WORK REQUIRED: Every line of the records that holds the word "target" should be copied out.

Dataset entries:

-------

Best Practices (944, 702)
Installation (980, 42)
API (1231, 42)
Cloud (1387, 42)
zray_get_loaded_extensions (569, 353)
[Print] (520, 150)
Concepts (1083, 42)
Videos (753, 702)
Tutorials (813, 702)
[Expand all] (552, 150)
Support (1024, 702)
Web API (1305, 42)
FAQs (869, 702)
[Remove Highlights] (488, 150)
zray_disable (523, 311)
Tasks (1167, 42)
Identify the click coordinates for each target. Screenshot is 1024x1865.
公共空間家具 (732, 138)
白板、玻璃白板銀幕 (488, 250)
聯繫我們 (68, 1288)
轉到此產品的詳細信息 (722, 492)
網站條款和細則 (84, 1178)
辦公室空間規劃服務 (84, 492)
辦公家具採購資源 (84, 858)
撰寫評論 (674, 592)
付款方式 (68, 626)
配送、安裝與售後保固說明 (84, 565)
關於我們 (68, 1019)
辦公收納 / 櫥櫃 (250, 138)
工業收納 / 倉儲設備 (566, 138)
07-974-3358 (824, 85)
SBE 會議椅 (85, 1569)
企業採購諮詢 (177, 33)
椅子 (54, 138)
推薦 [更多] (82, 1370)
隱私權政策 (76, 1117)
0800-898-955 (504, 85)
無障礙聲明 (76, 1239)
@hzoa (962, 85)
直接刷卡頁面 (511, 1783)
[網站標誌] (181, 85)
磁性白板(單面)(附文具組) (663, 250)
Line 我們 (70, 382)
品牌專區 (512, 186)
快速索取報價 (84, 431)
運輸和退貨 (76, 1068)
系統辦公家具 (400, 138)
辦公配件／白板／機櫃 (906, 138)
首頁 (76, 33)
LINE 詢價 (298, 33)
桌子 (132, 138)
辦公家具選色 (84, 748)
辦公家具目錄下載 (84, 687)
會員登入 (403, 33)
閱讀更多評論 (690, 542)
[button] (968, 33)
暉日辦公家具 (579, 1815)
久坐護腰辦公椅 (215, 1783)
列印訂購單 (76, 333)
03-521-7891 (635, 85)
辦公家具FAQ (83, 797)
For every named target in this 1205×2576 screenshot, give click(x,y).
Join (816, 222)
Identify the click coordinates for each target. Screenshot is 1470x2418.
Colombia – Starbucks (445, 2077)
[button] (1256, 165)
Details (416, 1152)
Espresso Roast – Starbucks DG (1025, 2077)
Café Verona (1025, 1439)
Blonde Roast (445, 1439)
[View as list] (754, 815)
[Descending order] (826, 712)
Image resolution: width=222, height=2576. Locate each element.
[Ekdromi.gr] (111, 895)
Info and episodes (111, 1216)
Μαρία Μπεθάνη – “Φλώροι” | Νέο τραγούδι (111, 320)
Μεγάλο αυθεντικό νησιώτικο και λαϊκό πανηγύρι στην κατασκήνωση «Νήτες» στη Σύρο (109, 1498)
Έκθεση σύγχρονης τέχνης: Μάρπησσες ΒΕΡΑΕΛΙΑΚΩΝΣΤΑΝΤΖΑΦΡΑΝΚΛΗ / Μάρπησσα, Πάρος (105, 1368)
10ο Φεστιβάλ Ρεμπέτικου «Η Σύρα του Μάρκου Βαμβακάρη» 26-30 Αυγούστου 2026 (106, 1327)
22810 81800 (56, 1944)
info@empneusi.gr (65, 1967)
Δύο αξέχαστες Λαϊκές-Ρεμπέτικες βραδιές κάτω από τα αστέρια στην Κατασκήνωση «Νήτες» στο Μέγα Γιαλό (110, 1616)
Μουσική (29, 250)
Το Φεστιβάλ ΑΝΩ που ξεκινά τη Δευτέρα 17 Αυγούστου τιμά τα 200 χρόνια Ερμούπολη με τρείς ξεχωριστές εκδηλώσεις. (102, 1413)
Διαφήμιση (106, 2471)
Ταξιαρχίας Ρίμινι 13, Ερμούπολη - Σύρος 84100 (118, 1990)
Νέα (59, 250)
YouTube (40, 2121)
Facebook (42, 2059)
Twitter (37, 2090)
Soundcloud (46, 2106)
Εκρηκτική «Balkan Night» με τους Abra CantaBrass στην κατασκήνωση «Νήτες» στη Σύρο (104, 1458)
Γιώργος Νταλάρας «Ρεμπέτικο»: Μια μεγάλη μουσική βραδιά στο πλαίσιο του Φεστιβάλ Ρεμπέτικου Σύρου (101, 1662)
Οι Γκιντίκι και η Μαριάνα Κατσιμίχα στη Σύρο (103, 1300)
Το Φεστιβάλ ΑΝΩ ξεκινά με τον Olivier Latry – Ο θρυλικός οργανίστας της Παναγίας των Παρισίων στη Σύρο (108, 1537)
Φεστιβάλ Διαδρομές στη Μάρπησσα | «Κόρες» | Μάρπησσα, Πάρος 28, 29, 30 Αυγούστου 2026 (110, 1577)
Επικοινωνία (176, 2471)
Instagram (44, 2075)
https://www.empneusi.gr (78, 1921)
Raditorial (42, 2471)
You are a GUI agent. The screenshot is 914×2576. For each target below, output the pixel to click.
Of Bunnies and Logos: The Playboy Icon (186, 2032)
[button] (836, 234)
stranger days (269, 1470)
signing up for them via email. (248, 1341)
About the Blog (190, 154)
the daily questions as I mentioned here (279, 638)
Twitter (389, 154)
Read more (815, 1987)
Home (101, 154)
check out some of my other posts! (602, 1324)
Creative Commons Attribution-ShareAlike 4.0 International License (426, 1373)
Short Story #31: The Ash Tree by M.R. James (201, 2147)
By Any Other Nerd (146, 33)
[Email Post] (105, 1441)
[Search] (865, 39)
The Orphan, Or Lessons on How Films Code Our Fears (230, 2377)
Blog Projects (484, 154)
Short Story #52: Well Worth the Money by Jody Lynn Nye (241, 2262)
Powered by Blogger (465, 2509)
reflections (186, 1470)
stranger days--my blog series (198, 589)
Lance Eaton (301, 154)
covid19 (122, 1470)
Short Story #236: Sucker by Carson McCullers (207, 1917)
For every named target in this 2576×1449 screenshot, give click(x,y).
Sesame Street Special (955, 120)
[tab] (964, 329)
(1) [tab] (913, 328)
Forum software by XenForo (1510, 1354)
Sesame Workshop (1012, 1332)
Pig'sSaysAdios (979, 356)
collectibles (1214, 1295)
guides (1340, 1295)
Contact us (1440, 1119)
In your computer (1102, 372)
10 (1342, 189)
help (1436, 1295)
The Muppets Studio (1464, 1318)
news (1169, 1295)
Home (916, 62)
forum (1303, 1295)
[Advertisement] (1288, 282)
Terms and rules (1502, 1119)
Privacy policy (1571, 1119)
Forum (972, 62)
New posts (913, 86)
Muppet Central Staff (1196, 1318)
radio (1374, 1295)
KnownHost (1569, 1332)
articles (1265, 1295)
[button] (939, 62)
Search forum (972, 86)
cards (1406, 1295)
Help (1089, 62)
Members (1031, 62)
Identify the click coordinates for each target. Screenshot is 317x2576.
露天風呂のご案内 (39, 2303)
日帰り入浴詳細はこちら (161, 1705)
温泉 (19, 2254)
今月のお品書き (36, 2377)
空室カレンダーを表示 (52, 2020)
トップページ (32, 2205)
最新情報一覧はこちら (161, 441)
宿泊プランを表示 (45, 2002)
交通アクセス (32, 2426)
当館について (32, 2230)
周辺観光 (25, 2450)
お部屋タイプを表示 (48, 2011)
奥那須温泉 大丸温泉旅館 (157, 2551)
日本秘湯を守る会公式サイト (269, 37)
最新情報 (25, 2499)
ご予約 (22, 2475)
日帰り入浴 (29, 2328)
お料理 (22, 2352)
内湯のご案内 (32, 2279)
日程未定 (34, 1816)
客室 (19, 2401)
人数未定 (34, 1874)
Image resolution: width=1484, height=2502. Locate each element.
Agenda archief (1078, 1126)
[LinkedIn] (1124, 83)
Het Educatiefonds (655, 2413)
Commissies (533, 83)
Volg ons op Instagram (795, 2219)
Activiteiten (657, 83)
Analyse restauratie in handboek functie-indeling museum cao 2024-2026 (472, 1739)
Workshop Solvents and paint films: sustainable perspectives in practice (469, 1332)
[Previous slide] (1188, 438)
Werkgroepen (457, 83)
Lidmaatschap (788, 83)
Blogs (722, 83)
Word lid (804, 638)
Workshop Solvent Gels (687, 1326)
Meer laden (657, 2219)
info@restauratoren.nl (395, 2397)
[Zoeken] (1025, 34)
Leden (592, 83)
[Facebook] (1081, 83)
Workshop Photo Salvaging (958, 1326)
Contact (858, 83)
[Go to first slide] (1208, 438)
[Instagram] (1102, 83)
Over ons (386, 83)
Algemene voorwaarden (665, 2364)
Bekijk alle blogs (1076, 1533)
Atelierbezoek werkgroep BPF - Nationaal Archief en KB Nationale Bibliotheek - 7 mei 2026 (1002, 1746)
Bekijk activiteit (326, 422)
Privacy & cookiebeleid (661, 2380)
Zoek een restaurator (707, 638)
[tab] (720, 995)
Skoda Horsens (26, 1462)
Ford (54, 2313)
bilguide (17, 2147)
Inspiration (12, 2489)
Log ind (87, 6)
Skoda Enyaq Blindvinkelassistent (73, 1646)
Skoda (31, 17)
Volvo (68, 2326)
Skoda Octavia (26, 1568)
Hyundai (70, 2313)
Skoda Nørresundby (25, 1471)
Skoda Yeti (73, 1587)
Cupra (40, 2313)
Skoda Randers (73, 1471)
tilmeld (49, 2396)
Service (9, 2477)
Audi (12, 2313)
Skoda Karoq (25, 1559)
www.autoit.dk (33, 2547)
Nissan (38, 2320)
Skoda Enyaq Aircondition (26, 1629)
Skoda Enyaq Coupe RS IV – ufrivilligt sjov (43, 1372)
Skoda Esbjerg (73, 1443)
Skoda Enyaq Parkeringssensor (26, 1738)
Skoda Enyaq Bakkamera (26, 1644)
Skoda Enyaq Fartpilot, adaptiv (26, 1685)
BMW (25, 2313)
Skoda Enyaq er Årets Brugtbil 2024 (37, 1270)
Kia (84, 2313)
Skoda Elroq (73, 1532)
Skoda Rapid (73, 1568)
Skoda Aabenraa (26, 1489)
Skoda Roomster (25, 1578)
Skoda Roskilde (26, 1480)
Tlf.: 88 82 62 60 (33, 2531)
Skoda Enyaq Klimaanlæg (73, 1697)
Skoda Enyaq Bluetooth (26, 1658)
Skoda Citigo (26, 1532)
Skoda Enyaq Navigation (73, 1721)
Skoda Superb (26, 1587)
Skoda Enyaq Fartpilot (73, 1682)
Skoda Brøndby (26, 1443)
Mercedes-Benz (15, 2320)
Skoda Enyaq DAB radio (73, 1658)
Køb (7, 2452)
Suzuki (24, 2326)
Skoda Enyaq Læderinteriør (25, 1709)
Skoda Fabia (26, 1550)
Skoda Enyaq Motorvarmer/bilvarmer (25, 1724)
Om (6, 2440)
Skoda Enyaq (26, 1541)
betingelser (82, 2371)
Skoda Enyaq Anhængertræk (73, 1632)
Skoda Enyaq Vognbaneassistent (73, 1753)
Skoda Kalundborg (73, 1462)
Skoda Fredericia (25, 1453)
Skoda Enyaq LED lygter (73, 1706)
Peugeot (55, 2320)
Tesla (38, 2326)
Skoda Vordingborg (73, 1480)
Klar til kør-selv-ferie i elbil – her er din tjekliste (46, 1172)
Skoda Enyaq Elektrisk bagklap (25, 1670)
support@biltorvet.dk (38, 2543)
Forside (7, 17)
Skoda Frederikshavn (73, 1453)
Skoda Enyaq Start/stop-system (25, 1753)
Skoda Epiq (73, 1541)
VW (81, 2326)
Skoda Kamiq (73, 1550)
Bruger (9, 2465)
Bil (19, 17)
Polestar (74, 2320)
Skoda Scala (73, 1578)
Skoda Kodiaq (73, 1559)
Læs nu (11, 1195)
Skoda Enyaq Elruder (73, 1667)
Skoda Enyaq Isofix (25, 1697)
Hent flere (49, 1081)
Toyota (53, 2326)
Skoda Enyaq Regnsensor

-------

RESULT BELOW:
Identify the click coordinates for each target. Screenshot is 1024x1865.
For every named target in this 1205×2576 screenshot, give click(x,y).
Identify the click coordinates for each target. Screenshot is 1470x2418.
You are a GUI agent. The screenshot is 914×2576. For each target below, output the pixel to click.
For every named target in this 2576×1449 screenshot, give click(x,y).
Identify the click coordinates for each target. Screenshot is 317x2576.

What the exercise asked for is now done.